Остановился  в  очень  удобном  месте,  постоял  минут  20 – тишина.
На  большой  просеке  у  реки,  налетает  на  меня,  взлетевший  с  шумом
и  треском,  глухарь.  Бью  навскидку  влёт – пулей! – и  разбиваю  его
вдрызг.  И  жалко,  и  досадно. 

 Все  тропы  и  дороги  ко  мне  я  метил:
сучок,  ниточка,  борозда  на  песке  и  т.д.  Следов  присутствия  посторон-
них  не  обнаружил.  Через  три  дня  я  снова  пошёл  в  свою  избушку.
Этот  вопль,  рёв  зверя  не  выходили  из  головы.  Приятель  в  посёлке
сказал  мне  по  секрету,  что  в  зоне  вроде  был  побег,  но  подробностей
он  не  знал.  Да  и  кто  побежит  перед  ноябрём?

Я  прошёл  все  свои  путики,  тропы,  маленькую  не  брал, чтобы  не
отвлекала.  И  однажды  вечером,  когда  возвращался  в  избу  по  тому же
маршруту,  рядом  с  тропой,  почти  там  же,  кобель  прихватил  медведя.
Прошёл  зверь,  как  и  в  прошлый  раз.  Очевидно,  знакомая,  протоп-
танная  тропа.  Я  опять  встал  недалеко  от  «сигнального»  дерева,
ветер  слегка  веял  на  меня,  и  спустя  некоторое  время  зверь,  сопро-
вождаемый  Кентом,  то  молча,  то  с  лаем,  подошёл  на  выстрел.
Две  пули  Рубейкина   12 калибра  положили  его  на  месте,  переломав
массу  костей.  По  старой  привычке  смотреть,  что  ела  рыба,  птица,  зверь,
я  проверил  желудок  медведя.  И – какой  ужас! – увидел  в  нём  фаланги
человеческих  пальцев.   Меня  вытошнило.  На  другой  день  кремировал
зверя,  прикопал  остатки.  Пошёл  искать  то  место,  откуда  доносились
вопли  и  рёв.  Нашёл.  Оказывается,  зверь  задрал  лося,  разодрал  его  на  части,  прикопал.  Какую-то  часть,  судя  по  разбросанным  позвонкам  и
копытам,  съел.  И  тут  на  него  набрёл  «некто».  Нашёл я  маленький
лоскут  от  телогрейки…  Может  плохо  искал?  Ни  косточки,  ни  следа…
А  ведь  на  его  месте  мог  оказаться  и  я,  когда  хотел  как-то  проверить
эту  низину,  но  не  собрался.

Кому  сообщать?  Тебя  же  и  обвинят,  чтоб  не  искать,  не  тратить  такое
 дорогое  время,  строго  распределённое  между  поиском  похитителей
огурцов  с  чужих  огородов  в  особо  крупных  размерах,  домом,  пивом,
девушками  и  рыбалкой.

Редко  кто  из  местных  занимался  охотой  на  овсах.  А  овсов  было – море.
А  зверя – ещё  больше.  А  у  тех,  кто  охотился,  система  была  простая:
«бей – да  побежим»!  Сколько  я  находил  в  тайге  пропавших  подранков
и  лосей,  и  медведей,  и  кабанов.  И  никому  неизвестно,  какой  процент
«без  вести  пропавших»  по  району,  можно  было  списать  на  смертельно
раненых,  отчаявшихся  зверей.  Поневоле  задумаешься,  ведь  можно  было
очень  даже  просто  пополнить  этот  процент…

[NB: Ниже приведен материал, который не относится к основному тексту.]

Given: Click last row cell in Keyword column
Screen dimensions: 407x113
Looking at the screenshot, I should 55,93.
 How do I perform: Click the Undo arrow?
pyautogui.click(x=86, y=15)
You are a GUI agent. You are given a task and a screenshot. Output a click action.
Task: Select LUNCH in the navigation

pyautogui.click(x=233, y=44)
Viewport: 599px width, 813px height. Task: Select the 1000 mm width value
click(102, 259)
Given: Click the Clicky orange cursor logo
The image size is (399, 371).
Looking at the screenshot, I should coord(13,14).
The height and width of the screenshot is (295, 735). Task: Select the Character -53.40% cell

Отохотился  я,  сколько  время  позволяло.  И  снова  были  нестандартные
ситуации,  снова  адреналин  давал  о  себе  знать,  и  всё  крепло  убеждение,
что  команда – пустое  дело,  а  ты  один – всё.  Хоть  и  рискованно  это,  ох
как  рискованно!  Но  самый  главный  ответ – перед  собой.

                2004 г.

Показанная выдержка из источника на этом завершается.